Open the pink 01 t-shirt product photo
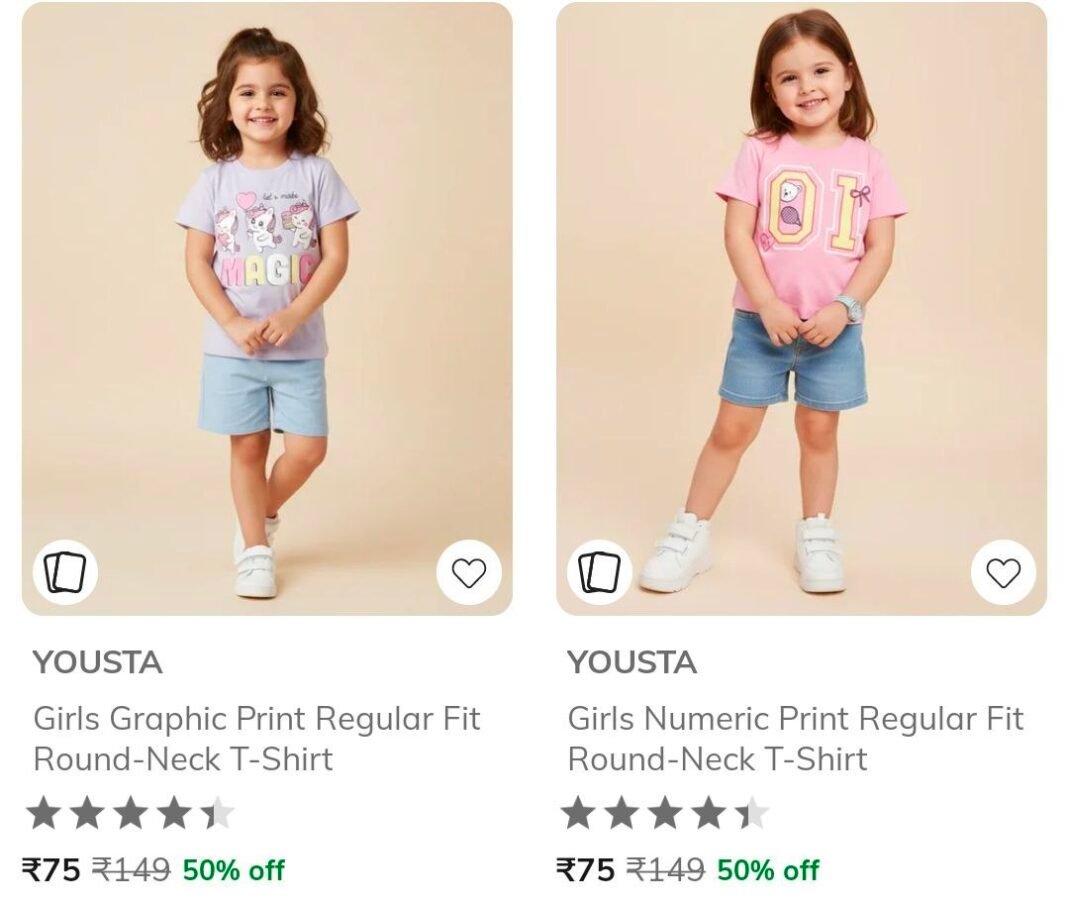This screenshot has height=902, width=1068. [x=801, y=309]
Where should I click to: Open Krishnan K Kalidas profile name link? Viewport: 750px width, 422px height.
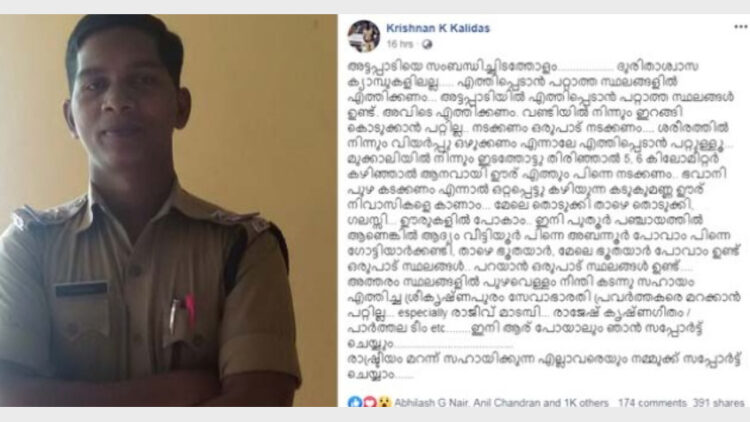pyautogui.click(x=438, y=28)
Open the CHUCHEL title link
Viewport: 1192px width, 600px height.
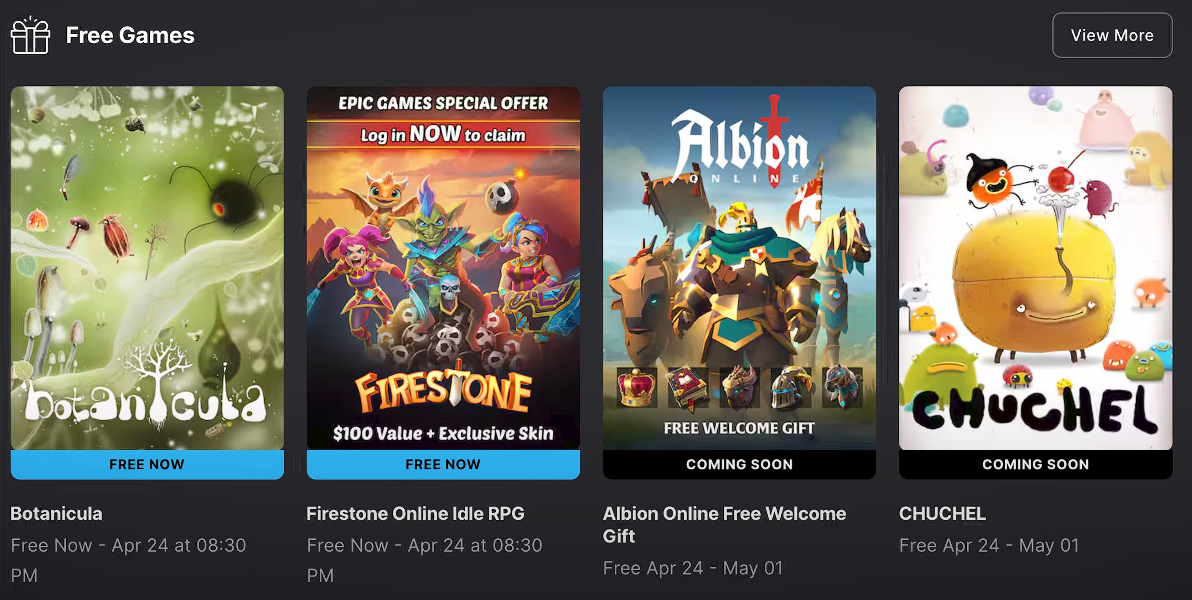(x=942, y=513)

__PROBLEM REQUIREMENTS__
Could you return the whole listing exactly, images excluded?

__RESPONSE TO THIS TASK__
Open the pink 01 t-shirt product photo
This screenshot has height=902, width=1068. [x=801, y=309]
Where should I click to: Open Krishnan K Kalidas profile name link? Viewport: 750px width, 422px height.
pyautogui.click(x=438, y=28)
Open the CHUCHEL title link
Viewport: 1192px width, 600px height.
(x=942, y=513)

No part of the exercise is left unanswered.